Although the financials reflect a decrease in revenue, Müller said “the company still provided a satisfactory result” amid the Covid-19 storm and the continuously increasing challenging market conditions in South Africa.
Meanwhile, Alaris’ Cojot subsidiary’s efforts fell short, with total revenue having decreased by 11% to R76.1-million, while PAT decreased by 32% to R16-million.
The cross-selling of Cojot products increased from R1.4-million to R7.1-millon, and while this subsidiary experienced a strong first half, it did not thrive in the second half of the year.
Müller attributed this to Covid-19, which she said delayed decisions on projects for customers and end-customers.
As per regulations on physical distancing, less testing was done since this requires physical contact between staff members and sometimes even customers.

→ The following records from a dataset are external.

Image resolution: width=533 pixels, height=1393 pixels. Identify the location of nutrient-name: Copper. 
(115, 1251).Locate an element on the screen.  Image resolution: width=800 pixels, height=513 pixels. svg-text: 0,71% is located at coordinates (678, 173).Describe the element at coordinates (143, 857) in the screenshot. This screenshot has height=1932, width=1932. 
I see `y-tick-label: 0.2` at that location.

Another project was also delayed owing to the implementation of US policies relating to foreign entities dealing in that country. Though, since its acquisition of Cojot, Alaris has expanded and its staff complement has outgrown its current premises.
This led to the Cojot premises being expanded during the second half of the year.
Subsidiary mWAVE, meanwhile, contributed for a full year, compared with nine months in the prior financial period. It achieved revenue of R68.9-million and a PAT of R2.9-million.
As with Cojot, the pandemic impacted decision-making processes in the US, which resulted in a few projects being delayed. Manufacturing also slowed owing to the impact of the pandemic, Müller said.
Jim Detert was appointed as mWAVE’s new MD, effective from June 1.
With Detert at the helm of the subsidiary, the focus will shift to aligning technical capability with commercial competence which will support growth and new business development, according to the company’s results announcement.
With the demand for smart antennas increasing, Alaris noted that it had secured several switched beam antenna (SBA) sales projects, making the outlook for growth in this field “encouraging”.
The use of SBA can enhance the usability, performance and spectrum management of complex communication networks in various ways by combining the advantages of higher gain directional antennas with mobility and directional selectivity.
Additionally, Cojot is seeing several new opportunities that have been created, which the company said would contribute to future organic growth for the company.
Alaris said it would continue focusing on improving margins and customised product sales in order to increase profits, as well as the alignment of important operational processes and best practices within the group.
Considering that the US represents strategic growth opportunities for Alaris Holdings, effective coverage of key states is necessary, the company said, noting that it would be increasing its footprint through representation on the East coast by an agent while the West coast was covered by a sales channel representative.
Sales representation in the Midwestern states is under review to ensure adequate coverage in the US to capitalise on every opportunity.
“The entities in the group are strongly focused on research and development, and they hold invaluable, exploitable technologies that can be monetised into the future,” the company said, adding that cross-selling opportunities and processes were in place to further capitalise on synergies between the subsidiaries.
Sustainable organic growth will remain a strategic priority for the group, while operational activities are continuously aligned as the operations expand.